First International Workshop on
Responsible Pattern Recognition and Machine Intelligence
(Responsible PR&MI 2021)

to be held as part of the 18th International Conference on Computer Vision (ICCV 2021)

October 17, 2021 07:00am to 11:45am EDT - ONLINE EVENT

Workshop Aims and Scope

The consideration of ethical and beyond-accuracy aspects is of increasing importance in industrial and academic spheres, as systems empowered with AI are influencing all facets of our daily life. It is now commonplace to see evidence on the harmful impacts of current AI systems deployed in various real world, high-stakes environments. Indeed, pattern recognition and machine intelligence that leverage computer vision are among the domains exposed to ethical risks, and recent work emphasizes that the methodologies and countermeasures for facing challenges related to these issues are highly domain-specific. Despite the recent attention, important aspects like fairness, accountability, transparency, and ethics are still under-explored in the computer vision domain. To extend domain-generic studies conducted in literature and enhance our understanding of these aspects specifically, exploring what fairness, accountability, transparency, ethics, and other beyond-accuracy aspects deeply mean in computer vision applications becomes hence essential.

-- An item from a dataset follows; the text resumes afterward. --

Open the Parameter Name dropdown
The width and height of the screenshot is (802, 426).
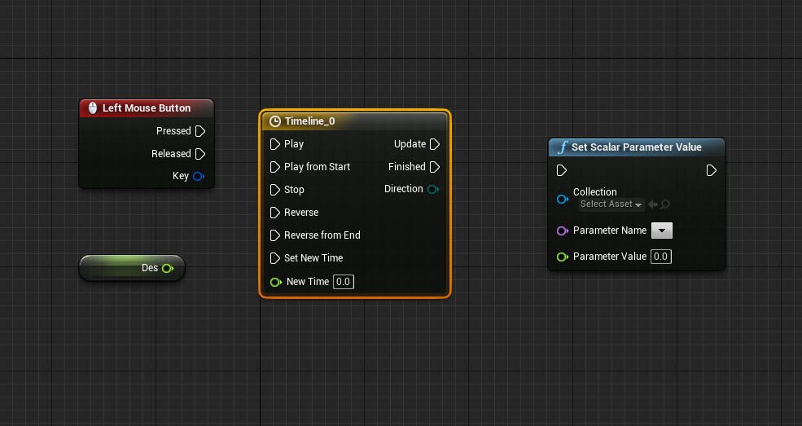[662, 231]
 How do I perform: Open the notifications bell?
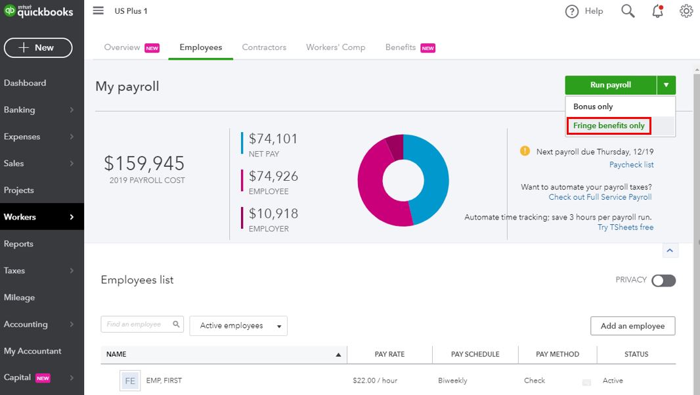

Responsible PR&MI 2021 will be the ICCV's workshop aimed at collecting high-quality, high-impact, original research in this emerging field and providing a common ground for all interested researchers and practitioners. Given the growing interest of the community in these topics, this workshop aims to generate a strong outcome and a wide community dialog.

Workshop Topics

The workshop welcomes contributions in all topics related to fairness, accountability, transparency, ethics, and other beyond-accuracy aspects in pattern recognition and machine intelligence applications, with special attention to computer vision, focused (but not limited) to:

  • Data Collection and Problem Modelling:
    • Modelling fairness and/or other ethical aspects of pattern recognition and machine intelligence models (e.g., auditing, fairness concepts, definition of fairness, representative data collection)
    • Modelling accountability of pattern recognition and machine intelligence models (e.g., accountability for different user's groups, accountability-aware model design)
    • Modelling transparency of pattern recognition and machine intelligence models (e.g., participatory studies to identify explanatory needs, explainable prediction schemas)
    • Modelling privacy and security in pattern recognition and machine intelligence models (e.g., privacy-preserving models, attacks threats modelling, requirements on protection of user's representation)
  • Design and Development:
    • Methodologies to improve fairness and/or other ethical aspects in pattern recognition and machine intelligence (e.g., multi-task learning and trade-offs, unfairness mitigation and countermeasures)
    • Methodologies to improve accountability of pattern recognition and machine intelligence (e.g., methods for describing the system, data usage and integrity)
    • Methodologies to improve transparency of pattern recognition and machine intelligence (e.g., explainable user's interfaces, taxonomies for explanations)
    • Methodologies to improve privacy and security of pattern recognition and machine intelligence (e.g., methods that enable user control of shared sensitive attributes, multi-task learning for trade-offs between privacy and accuracy)
  • Evaluation:
    • Methods to assess fairness and/or other ethical aspects in pattern recognition and machine intelligence (e.g., metrics for fairness assessment, evaluation protocols, assessing stakeholder unfairness at group or individual level)
    • Methods to assess accountability in pattern recognition and machine intelligence (e.g., metrics, protocols, and field studies to validate accountability strategies, studies to assess accountability of existing systems)
    • Methods to assess transparency in pattern recognition and machine intelligence (e.g., metrics, protocols, and evaluation frameworks for assessing the impact of explainable strategies and interfaces)
    • Methods to assess privacy and security in pattern recognition and machine intelligence (e.g., metrics, protocols, and evaluation frameworks for assessing privacy and robustness)
  • Applications:
    • Action and behavior recognition
    • Biometric recognition
    • Computational photography
    • Image and video retrieval
    • Medical, biological, and cell microscopy
    • Scene analysis and understanding
    • Vision for robotics and autonomous vehicles
    • ... and more related

Important Dates

  • Submissions: June 19, 2021 July 7, 2021
  • Notifications: July 22, 2021 July 28, 2021
  • Camera-Ready: August 7, 2021
  • Workshop: October 17, 2021 07:00am to 11:45am EDT - ONLINE EVENT

Submission Details

We invite authors to submit 8-page unpublished original papers, with additional pages containing only cited references allowed. Submitted papers should not have been previously published or accepted for publication in substantially similar form in any peer-reviewed venue, such as journals, conferences, or workshops.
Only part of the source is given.